EXERCISE. The expected answer is every line of the material, reproduced exactly.

MATERIAL PROVIDED.

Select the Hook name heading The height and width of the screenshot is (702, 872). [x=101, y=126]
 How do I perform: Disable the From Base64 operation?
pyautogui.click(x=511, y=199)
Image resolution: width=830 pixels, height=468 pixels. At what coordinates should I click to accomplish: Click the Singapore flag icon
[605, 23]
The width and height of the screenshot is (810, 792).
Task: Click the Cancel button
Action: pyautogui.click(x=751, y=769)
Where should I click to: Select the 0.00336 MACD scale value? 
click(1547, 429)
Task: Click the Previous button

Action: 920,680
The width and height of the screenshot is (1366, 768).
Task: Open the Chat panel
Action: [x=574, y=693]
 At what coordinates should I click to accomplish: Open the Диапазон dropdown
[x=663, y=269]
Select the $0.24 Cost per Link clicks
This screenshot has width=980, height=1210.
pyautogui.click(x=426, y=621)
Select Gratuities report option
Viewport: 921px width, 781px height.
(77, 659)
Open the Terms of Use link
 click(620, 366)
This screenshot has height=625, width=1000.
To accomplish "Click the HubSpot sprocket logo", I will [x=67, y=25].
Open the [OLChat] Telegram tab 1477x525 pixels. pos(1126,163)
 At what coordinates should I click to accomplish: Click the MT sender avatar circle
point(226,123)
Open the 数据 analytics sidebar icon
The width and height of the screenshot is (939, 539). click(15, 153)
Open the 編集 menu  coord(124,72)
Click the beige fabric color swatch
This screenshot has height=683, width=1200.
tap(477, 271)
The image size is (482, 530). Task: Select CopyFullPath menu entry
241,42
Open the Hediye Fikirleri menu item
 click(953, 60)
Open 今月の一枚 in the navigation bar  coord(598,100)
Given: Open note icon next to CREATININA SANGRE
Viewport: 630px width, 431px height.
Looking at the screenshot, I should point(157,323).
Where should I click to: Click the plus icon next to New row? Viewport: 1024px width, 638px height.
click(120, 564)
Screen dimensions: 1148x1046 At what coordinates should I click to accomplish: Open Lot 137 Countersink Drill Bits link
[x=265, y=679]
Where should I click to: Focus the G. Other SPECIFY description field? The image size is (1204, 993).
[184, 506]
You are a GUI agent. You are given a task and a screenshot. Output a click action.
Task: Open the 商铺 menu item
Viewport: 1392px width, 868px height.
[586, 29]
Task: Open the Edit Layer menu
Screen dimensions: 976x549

EXERCISE ANSWER.
Select the Hook name heading The height and width of the screenshot is (702, 872). [x=101, y=126]
 How do I perform: Disable the From Base64 operation?
pyautogui.click(x=511, y=199)
Image resolution: width=830 pixels, height=468 pixels. At what coordinates should I click to accomplish: Click the Singapore flag icon
[605, 23]
The width and height of the screenshot is (810, 792).
Task: Click the Cancel button
Action: pyautogui.click(x=751, y=769)
Where should I click to: Select the 0.00336 MACD scale value? 
click(1547, 429)
Task: Click the Previous button

Action: 920,680
The width and height of the screenshot is (1366, 768).
Task: Open the Chat panel
Action: [x=574, y=693]
 At what coordinates should I click to accomplish: Open the Диапазон dropdown
[x=663, y=269]
Select the $0.24 Cost per Link clicks
This screenshot has width=980, height=1210.
pyautogui.click(x=426, y=621)
Select Gratuities report option
Viewport: 921px width, 781px height.
(77, 659)
Open the Terms of Use link
 click(620, 366)
This screenshot has height=625, width=1000.
To accomplish "Click the HubSpot sprocket logo", I will [x=67, y=25].
Open the [OLChat] Telegram tab 1477x525 pixels. pos(1126,163)
 At what coordinates should I click to accomplish: Click the MT sender avatar circle
point(226,123)
Open the 数据 analytics sidebar icon
The width and height of the screenshot is (939, 539). click(15, 153)
Open the 編集 menu  coord(124,72)
Click the beige fabric color swatch
This screenshot has height=683, width=1200.
tap(477, 271)
The image size is (482, 530). Task: Select CopyFullPath menu entry
241,42
Open the Hediye Fikirleri menu item
 click(953, 60)
Open 今月の一枚 in the navigation bar  coord(598,100)
Given: Open note icon next to CREATININA SANGRE
Viewport: 630px width, 431px height.
Looking at the screenshot, I should point(157,323).
Where should I click to: Click the plus icon next to New row? Viewport: 1024px width, 638px height.
click(120, 564)
Screen dimensions: 1148x1046 At what coordinates should I click to accomplish: Open Lot 137 Countersink Drill Bits link
[x=265, y=679]
Where should I click to: Focus the G. Other SPECIFY description field? The image size is (1204, 993).
[184, 506]
You are a GUI agent. You are given a task and a screenshot. Output a click action.
Task: Open the 商铺 menu item
Viewport: 1392px width, 868px height.
[586, 29]
Task: Open the Edit Layer menu
Screen dimensions: 976x549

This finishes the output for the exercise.